Wojna na Ukrainie i w Strefie Gazy, konflikty zbrojne w Afryce, rosnący protekcjonizm gospodarczy i kryzysy żywnościowe, eskalacja napięć w relacjach mocarstw, spadek znaczenia i sprawczości instytucji międzynarodowych składają na najbardziej niepokojącą sytuację na świecie od kryzysu gospodarczego lat 30. XX wieku i II wojny światowej - pisze Manning, ekspert think tanku Stimson Center i były ekspert strategiczny Biura Dyrektora Wywiadu Krajowego USA.
Manning podkreśla, że jego ocena jest zbieżna z wnioskami amerykańskiej wspólnoty wywiadowczej (intelligence community - IC), zawartymi w pełnym niepokojących szczegółów, liczącym 41 stron raporcie opublikowanych w lutym.
"Stany Zjednoczone stoją w obliczu coraz bardziej kruchego porządku światowego, nadwerężanego przez strategiczną rywalizację znaczących mocarstw, coraz poważniejsze i nieprzewidywalne zagrożenia ponadnarodowe i liczne konflikty regionalne o dalekosiężnych konsekwencjach" - głosi fragment raportu, przytoczony przez Manninga.
USA będą musiały poświęcić wiele uwagi "lokalnym i ponadregionalnym konfliktom i destabilizacji, państwom i podmiotom niepaństwowym walczącym w zmieniającym się porządku światowym, również kontekście rywalizacji wielkich mocarstw" - ocenia IC.
Autor zwraca uwagę, że niepokojąco rosną też napięcia międzynarodowe w sferze ekonomicznej, napędzane trendem do faworyzowania tzw. gospodarczego nacjonalizmu.
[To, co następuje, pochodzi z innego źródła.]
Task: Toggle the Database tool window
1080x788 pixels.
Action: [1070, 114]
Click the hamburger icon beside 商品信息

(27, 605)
W przypadku relacji amerykańsko-chińskich przybierają one formę między innymi wojny celnej, zakazów, sankcji i innych form nacisków, co w sumie przypomina sytuację międzynarodową z końca lat 20. XX wieku.
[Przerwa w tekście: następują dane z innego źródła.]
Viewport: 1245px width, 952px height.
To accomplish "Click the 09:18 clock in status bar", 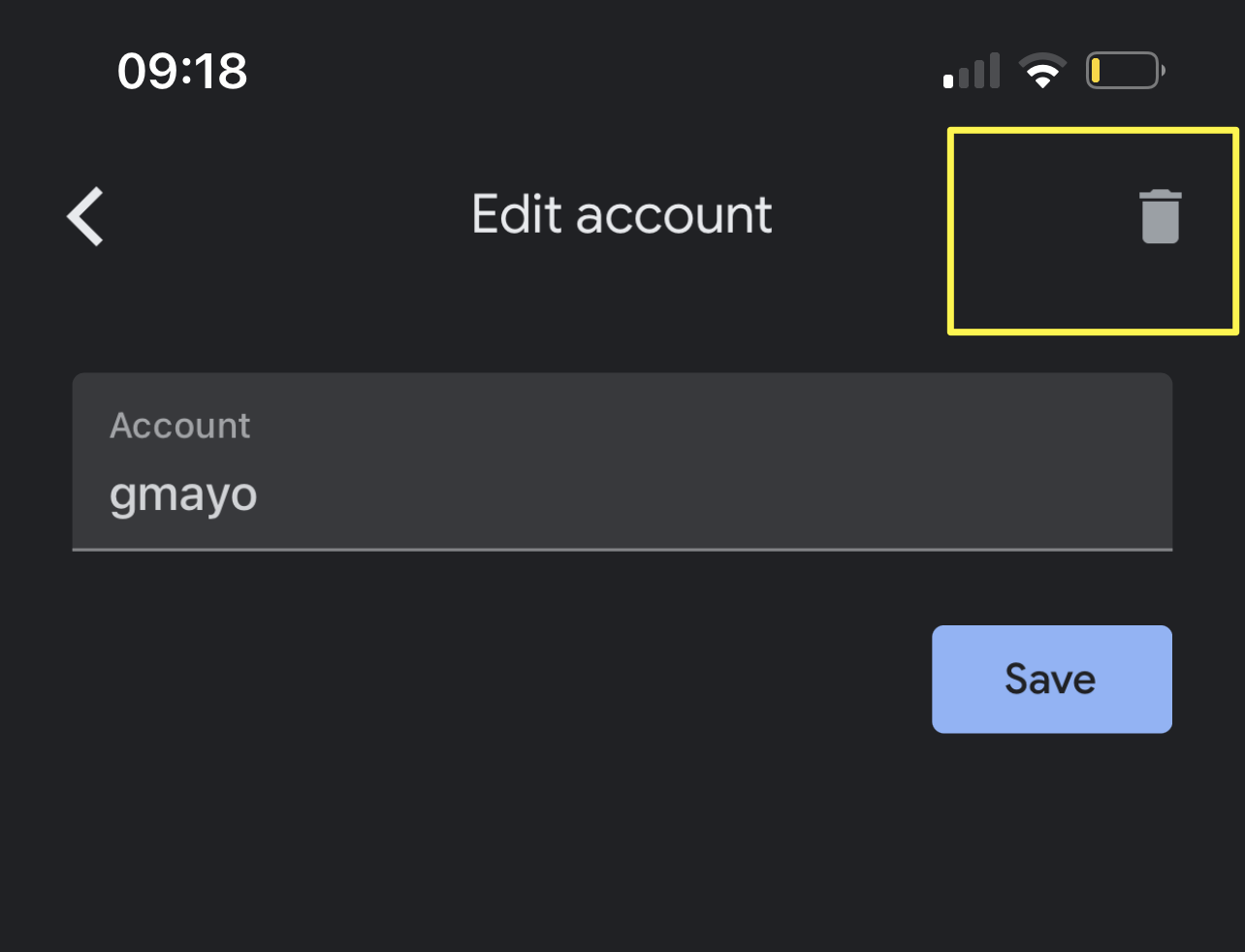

Nasilanie się takich tendencji może mieć równie fatalne skutki jak wprowadzenie w 1930 roku w USA tzw. ustawy Smoota-Hawleya, która podniosła cła na około 20 tys. importowanych towarów. Wraz z zapaścią systemu bankowego doprowadziła ona do wielkiego kryzysu lat 30. A bezrobocie i bieda - tak jak wtedy - czynią wybuch konfliktu znacznie bardziej prawdopodobnym - ostrzega Manning.
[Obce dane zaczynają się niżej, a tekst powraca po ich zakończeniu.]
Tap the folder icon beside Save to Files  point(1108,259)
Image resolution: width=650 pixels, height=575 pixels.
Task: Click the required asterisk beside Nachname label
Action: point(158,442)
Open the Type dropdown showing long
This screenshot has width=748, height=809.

Międzynarodowy Fundusz Walutowy ocenia, że jeśli utrzyma się tendencja do protekcjonizmu, to globalny wzrost gospodarczy może spowolnić o 7 proc., co znów odsyła nas do lekcji z lat 30. poprzedniego stulecia - zwraca uwagę autor.
"Lecz chyba najbardziej niepokojące jest to, że pojawia się swoista historyczna amnezja zarówno w kwestiach geopolitycznych, jak i gospodarczych. Gdy przyjrzeć się np. napięciom w stosunkach USA i Chin w związku z Tajwanem, wygląda na to, że zapomniane zostały lekcje z lat zimnej wojny" - pisze Manning, który uważa, że "historyczna amnezja" dotyczy tego, że obecne konflikty niosą ze sobą "egzystencjalne zagrożenie" wojna nuklearną.
Zapewne bardzo aktywne zabiegi dyplomatyczne byłyby w stanie wypracować sposób na współistnienie rywalizujących mocarstw, a instytucje międzynarodowego, a których zbudowano powojenny ład, jak Bank Światowy, czy Światowa Organizacja Handlu mogą zostać zreformowane i odzyskać sprawczość, "ale wyciąganie lekcji w historycznych analogii nie jest normą" - konstatuje autor.